Each line of the records that holds the word "screenshot" should be copied out.

» SOURCE DATA
----------------------------------------
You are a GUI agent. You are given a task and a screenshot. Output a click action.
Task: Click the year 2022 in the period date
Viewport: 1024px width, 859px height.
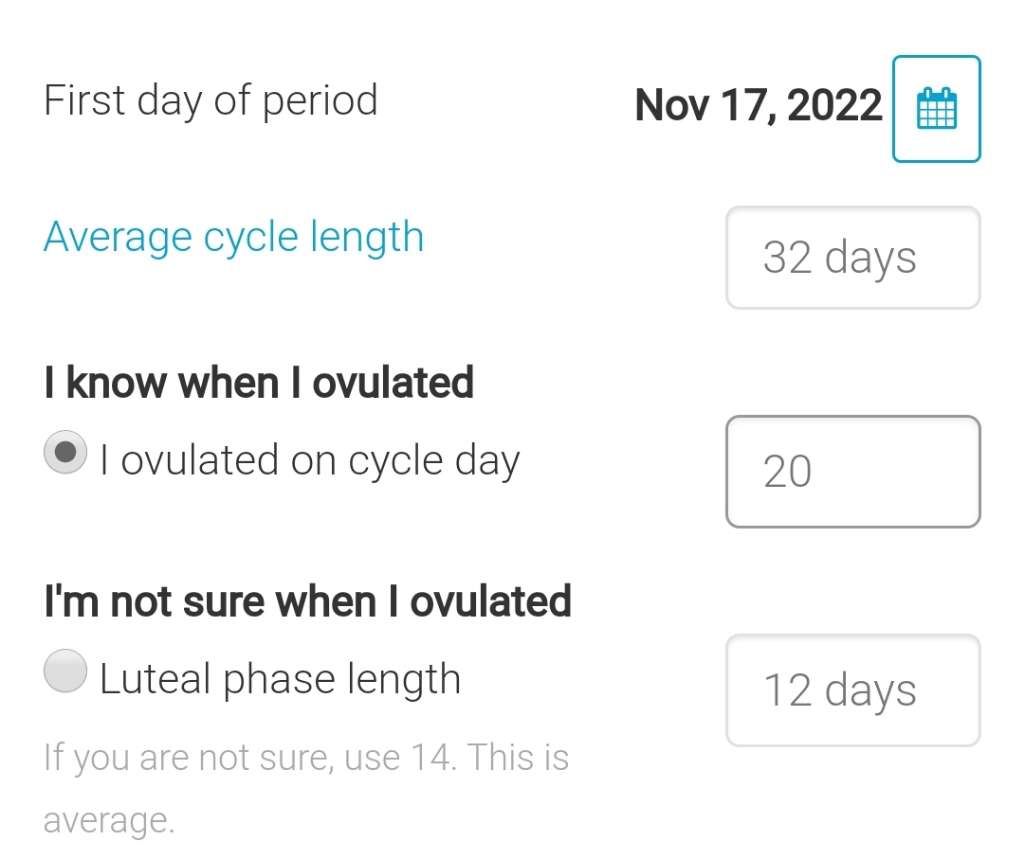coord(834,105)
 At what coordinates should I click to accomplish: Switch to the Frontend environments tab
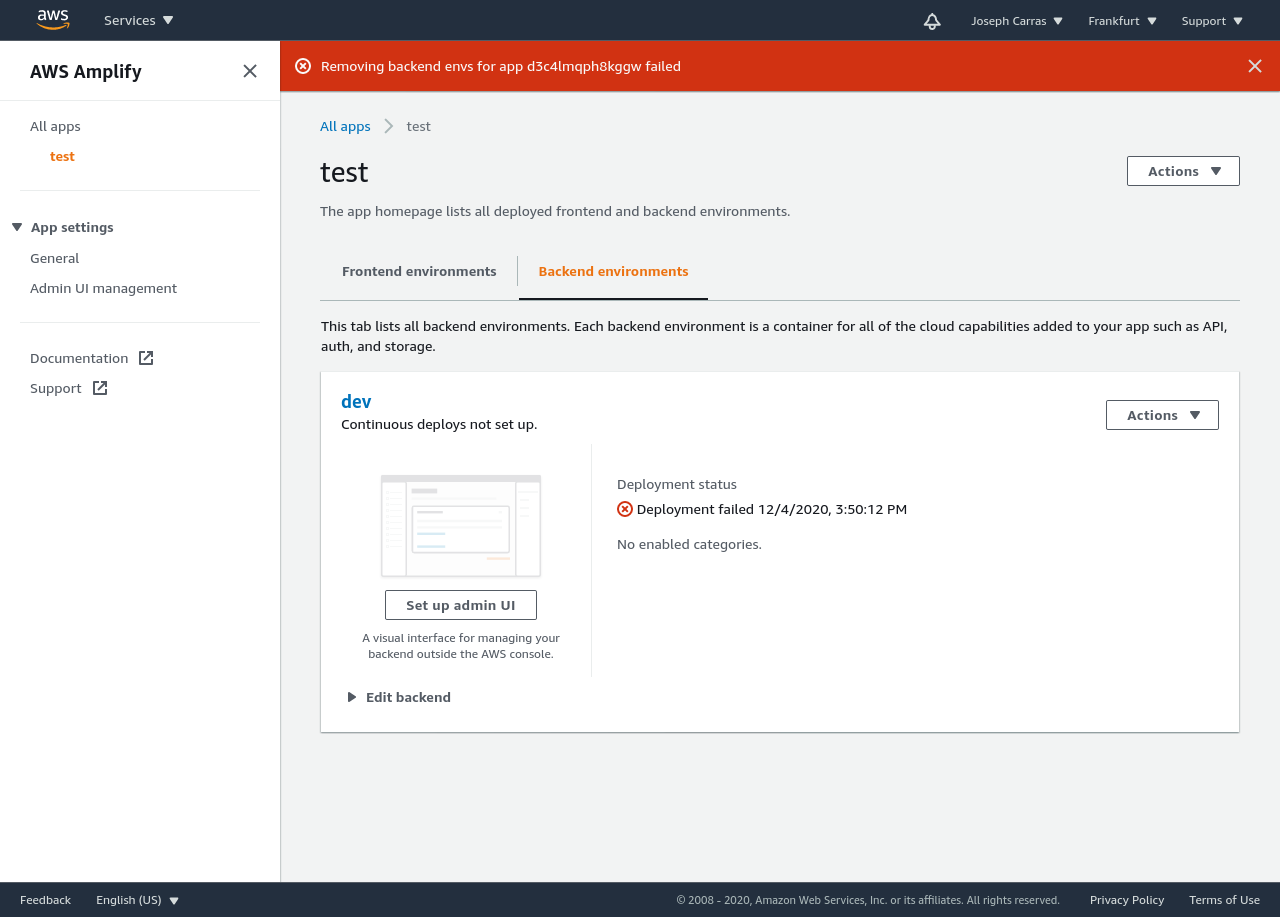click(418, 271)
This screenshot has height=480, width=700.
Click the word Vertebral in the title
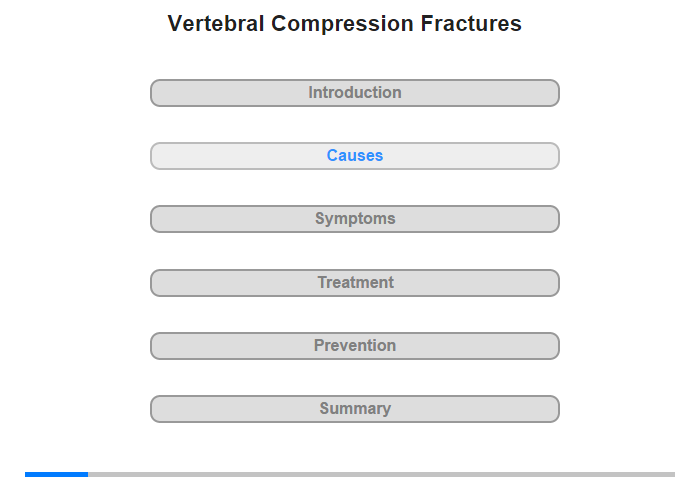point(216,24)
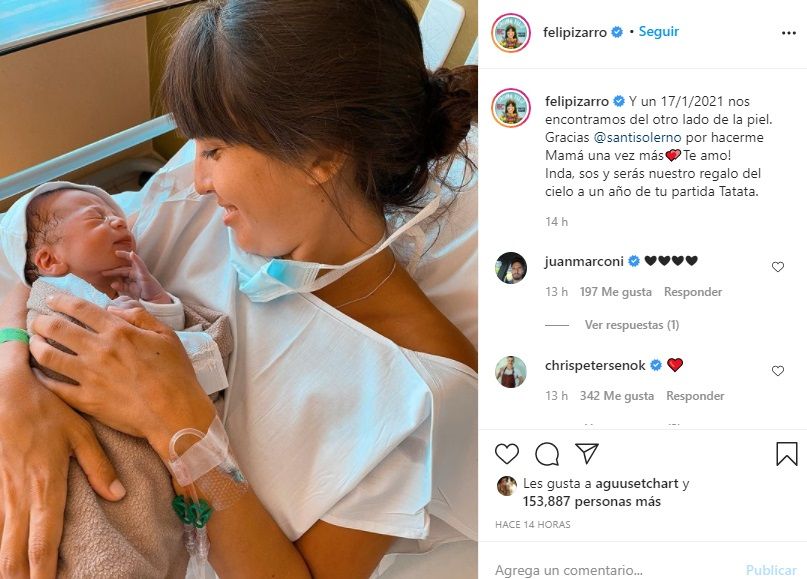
----------------------------------------
» EXPECTED ANSWER
You are a GUI agent. You are given a task and a screenshot. Output a click action.
This screenshot has height=480, width=700.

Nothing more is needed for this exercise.